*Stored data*
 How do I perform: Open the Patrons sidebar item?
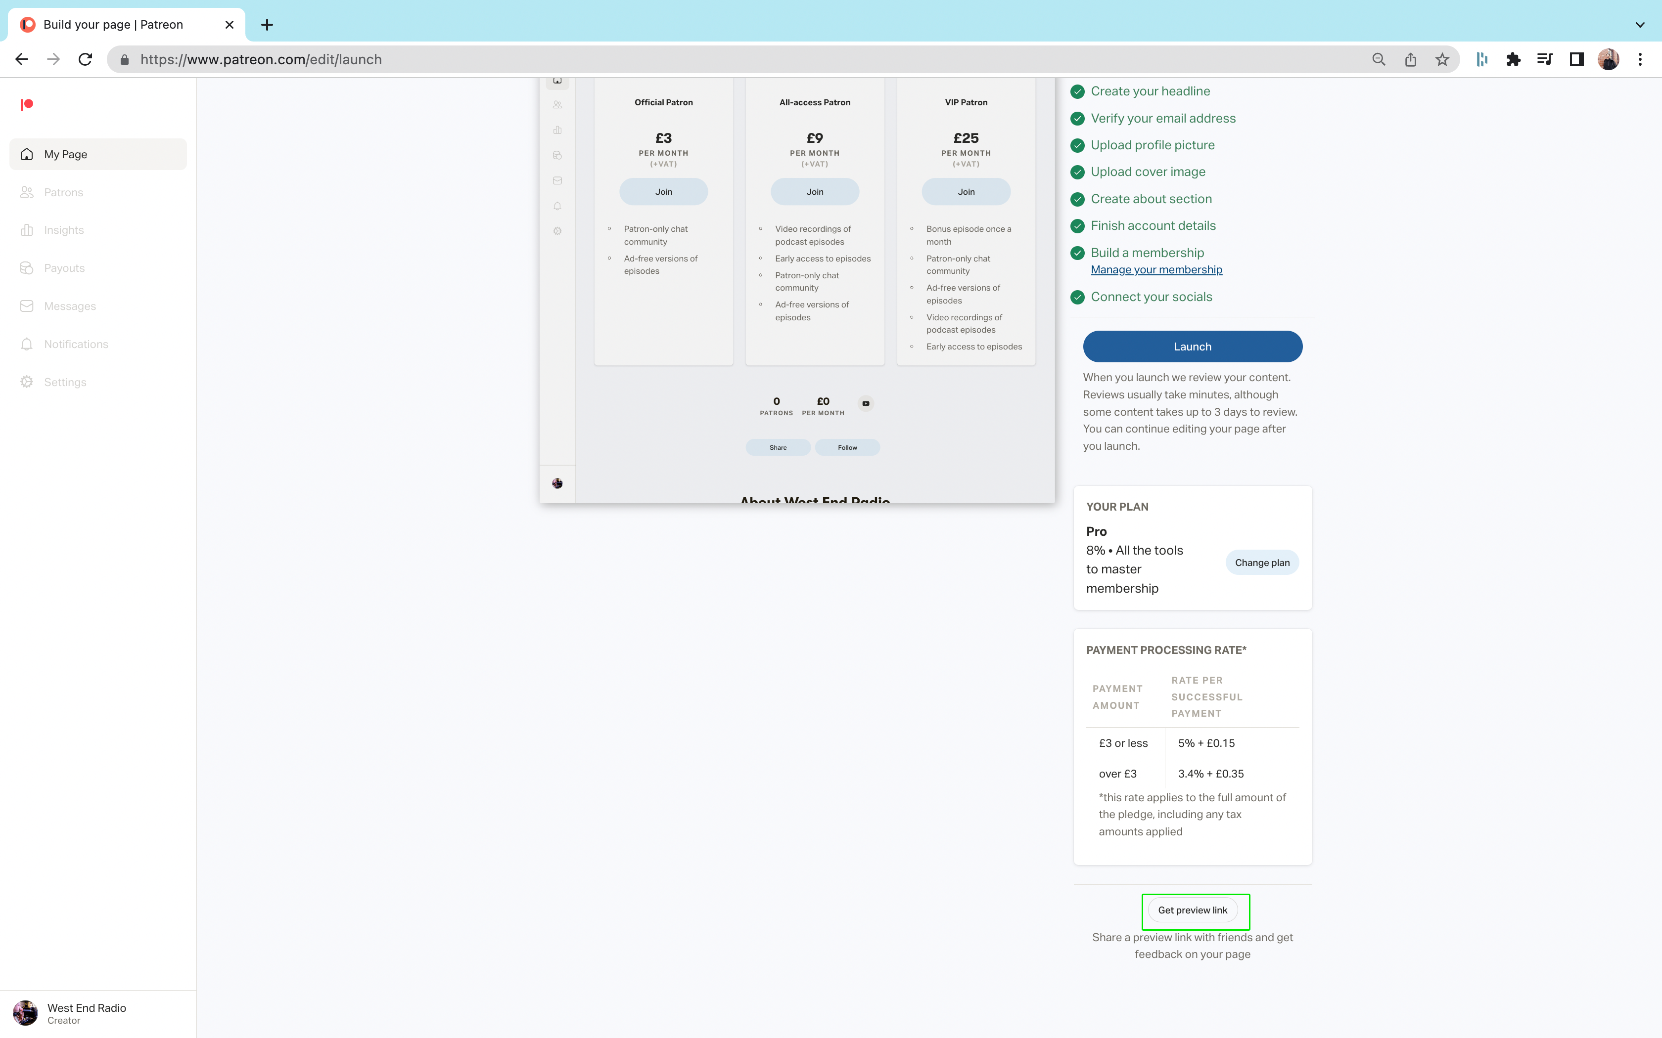63,192
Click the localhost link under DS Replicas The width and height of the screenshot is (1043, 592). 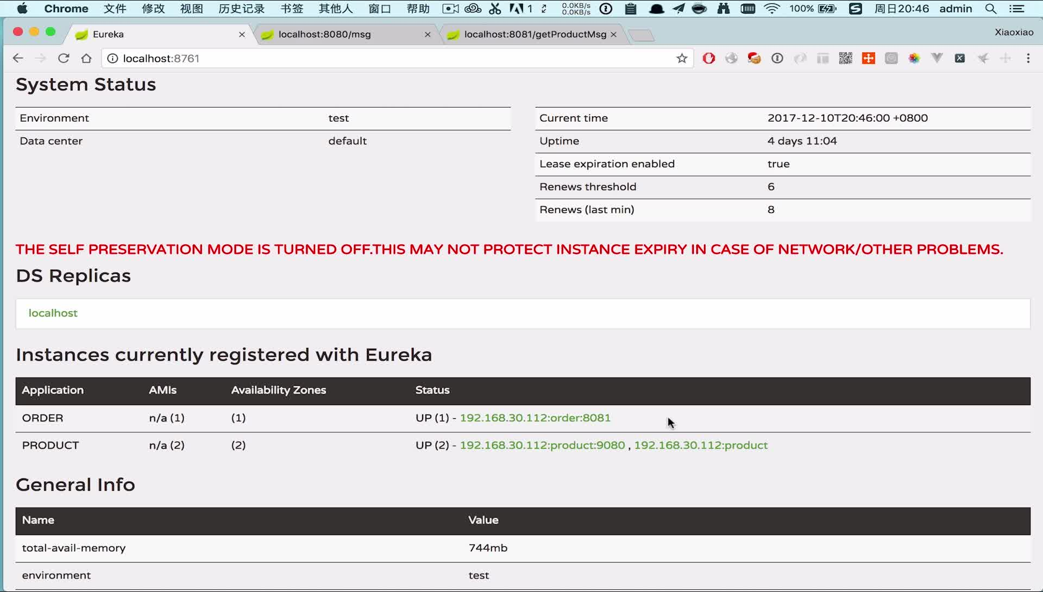(x=53, y=313)
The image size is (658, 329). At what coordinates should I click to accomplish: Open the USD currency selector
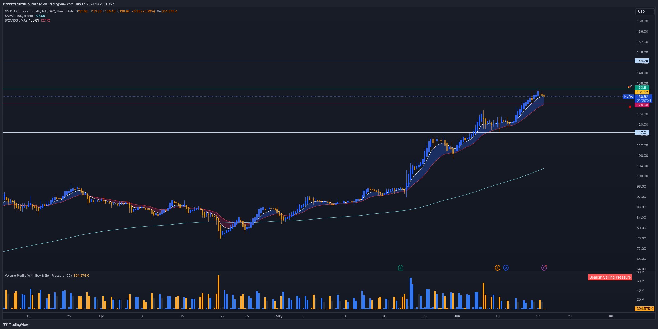click(x=644, y=12)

*About this exercise*
With pictures excluded, the lines running from the one containing "The image size" through the last line of the records above are to be restated exactly and in full.

*Expected output*
The image size is (658, 329). At what coordinates should I click to accomplish: Open the USD currency selector
click(x=644, y=12)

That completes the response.